Not only was it brought vividly to life by Shakespeare thanks to his superb iambic pentameter that gives the words their impact and emotional resonance, but it has been retold over and over again: the story of star-crossed lovers is one of the great storylines of humankind, or so it seems. Perhaps the best moment in the otherwise frustratingly tragic play is the scene now popularly known as the 'balcony scene' when Romeo, lovestruck, creeps close to his beloved's balcony and overhears her sighing out her love for him. He reveals himself to her and makes an equal declaration of love for her, and they share a very rare moment of harmony and understanding.
This painting, by Pre-Raphaelite/ Romantic Ford Madox Brown, depicts the moment when, having spent some blissful time together, Romeo really must return to his own quarters so they can make a plan to escape together. The balcony is small, but offer hints of wealth with the depiction of the many small panels of glass inset into the windows and lintel, the rich red of the wrought iron balcony and the accurately depicted Renaissance clothing which is richly dyed yellow and red, and which furls generously about both characters – a clear indication that extra fabric could be purchased merely for ornament or style, something that a poorer person would not be able to afford.

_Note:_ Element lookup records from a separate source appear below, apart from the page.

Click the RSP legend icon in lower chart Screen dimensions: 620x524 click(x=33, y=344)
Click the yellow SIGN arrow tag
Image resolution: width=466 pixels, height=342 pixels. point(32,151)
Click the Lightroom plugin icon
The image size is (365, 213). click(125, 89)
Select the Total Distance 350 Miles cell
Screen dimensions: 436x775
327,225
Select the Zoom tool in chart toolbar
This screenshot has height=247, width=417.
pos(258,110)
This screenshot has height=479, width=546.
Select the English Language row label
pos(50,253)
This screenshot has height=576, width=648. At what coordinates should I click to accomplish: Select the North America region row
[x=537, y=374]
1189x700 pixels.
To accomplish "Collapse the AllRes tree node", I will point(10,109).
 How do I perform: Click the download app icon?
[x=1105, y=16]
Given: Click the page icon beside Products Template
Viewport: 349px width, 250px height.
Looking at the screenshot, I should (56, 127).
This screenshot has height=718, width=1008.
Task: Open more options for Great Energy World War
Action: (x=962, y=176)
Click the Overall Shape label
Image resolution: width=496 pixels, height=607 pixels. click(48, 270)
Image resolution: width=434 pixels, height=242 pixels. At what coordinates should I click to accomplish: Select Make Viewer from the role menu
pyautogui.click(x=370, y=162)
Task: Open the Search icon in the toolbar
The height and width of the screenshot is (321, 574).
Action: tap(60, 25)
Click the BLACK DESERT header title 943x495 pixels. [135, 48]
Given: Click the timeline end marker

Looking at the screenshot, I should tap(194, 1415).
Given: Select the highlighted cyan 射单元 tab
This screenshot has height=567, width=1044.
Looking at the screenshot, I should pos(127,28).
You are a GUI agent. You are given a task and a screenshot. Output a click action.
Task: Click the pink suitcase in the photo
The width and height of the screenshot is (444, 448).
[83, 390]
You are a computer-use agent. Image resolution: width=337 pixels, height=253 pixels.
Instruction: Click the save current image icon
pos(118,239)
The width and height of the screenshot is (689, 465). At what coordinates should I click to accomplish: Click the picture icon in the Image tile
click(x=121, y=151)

It is the moment just before dawn, when the world is light and seems full of promise: a clear allegory for the burgeoning relationship of the two – or what should be their relationship. Romeo is running late, and has hastened to begin his climb over the balcony, one leg thrust unceremoniously over the railing and foot caught in the first rung of his rope ladder, which trails from the balcony towards the ground. Despite his haste, Romeo lunges towards his love for one last, sustaining, kiss, stretched out to reach her. Her arms, in turn, are locked around him, as though she cannot bear to let him go, even as her eyes are closed and face turned upwards as though in ecstasy at the stolen moment of love.
Viewers who know the story must know that this is the pinnacle of their relationship, their one perfect moment before misunderstandings, deception and over-hasty action ruins everything: and this makes the painting all the more poignant to view. It can be seen in the Delaware Art Museum in the USA, and is in oil on canvas, measuring 135.5 by 93.3 centimetres – a portrait orientation that lends itself well to the scene.